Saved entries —

- Opening Delimiter -

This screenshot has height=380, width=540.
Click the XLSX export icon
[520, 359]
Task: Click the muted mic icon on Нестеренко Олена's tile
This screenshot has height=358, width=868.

- Closing Delimiter -

Exercise requirements — Exact copies of all the records are to be printed.

Answer section —
This screenshot has height=380, width=540.
Click the XLSX export icon
[520, 359]
Task: Click the muted mic icon on Нестеренко Олена's tile
This screenshot has height=358, width=868.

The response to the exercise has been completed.